Causal Reward World Models: Zero-shot Reward Design for Automated Skill Generation

2026-06-22Robotics

Robotics
AI summary

The authors focus on improving how computers learn to create reward rules for robots without humans manually setting them. They point out that current methods rely too much on guessing from feedback and can be fooled by misleading clues. To fix this, they introduce a model that understands cause-and-effect relationships between parts of tasks and physical robot actions by learning from lots of examples in advance. This helps the system make better decisions about rewards without repeated trial and error and works well even on new tasks and robots. Their approach makes designing robot skills faster and more reliable.

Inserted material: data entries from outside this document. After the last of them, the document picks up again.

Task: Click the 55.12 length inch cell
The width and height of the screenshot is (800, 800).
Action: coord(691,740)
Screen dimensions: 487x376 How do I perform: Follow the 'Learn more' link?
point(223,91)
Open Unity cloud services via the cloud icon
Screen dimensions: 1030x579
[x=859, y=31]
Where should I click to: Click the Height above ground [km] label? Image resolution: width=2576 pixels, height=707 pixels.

Automated Reward DesignReinforcement LearningLarge Language ModelsCausal ModelingReward FunctionOffline Pre-trainingRobotic ControlZero-shot LearningMulti-task LearningCausal Inference
Authors
Yang Yang, Yuchuang Tong, Zhengtao Zhang, Xu Ding, Ning Yang, Yifan Zhang, Haipeng Li, Kehu Yang, Miao Xin
Abstract
Automated Reward Design (ARD) aims to replace manual reward engineering in reinforcement learning with language-driven reward function synthesis. However, existing approaches based on large language models (LLMs) remain inherently correlation-driven, relying on iterative environmental feedback to refine reward hypotheses for each specific task. This paradigm not only results in inefficient reasoning but also makes LLMs susceptible to semantically plausible yet causally spurious reward components, leading to ineffective optimization. To address these limitations, we propose the Causal Reward World Model (CRWM), which explicitly models the causal topological relationships between candidate reward components and task-targeted physical variables through offline pre-training on multi-task interaction data. Based on a coarse-to-fine pre-training strategy, we introduce a joint optimization module that integrates Explicit Mechanism Decoupling with Confidence-Aware Soft Fusion to refine coarse structural priors using micro-level trajectories, thereby constructing a robust and interpretable causal skeleton. During inference, LLMs leverage CRWM as a task-irrelevant causal prior to constrain the reward generation, enabling zero-shot reward function design. Our work opens up a new white-box paradigm for the ARD problem. Extensive experiments on complex continuous control benchmarks demonstrate that CRWM generates executable reward functions without feedback-driven reward refinement, significantly reducing the design latency for acquiring new robotic skills while matching or surpassing state-of-the-art performance, and further exhibits strong generalization capabilities across unseen tasks and diverse robotic embodiments.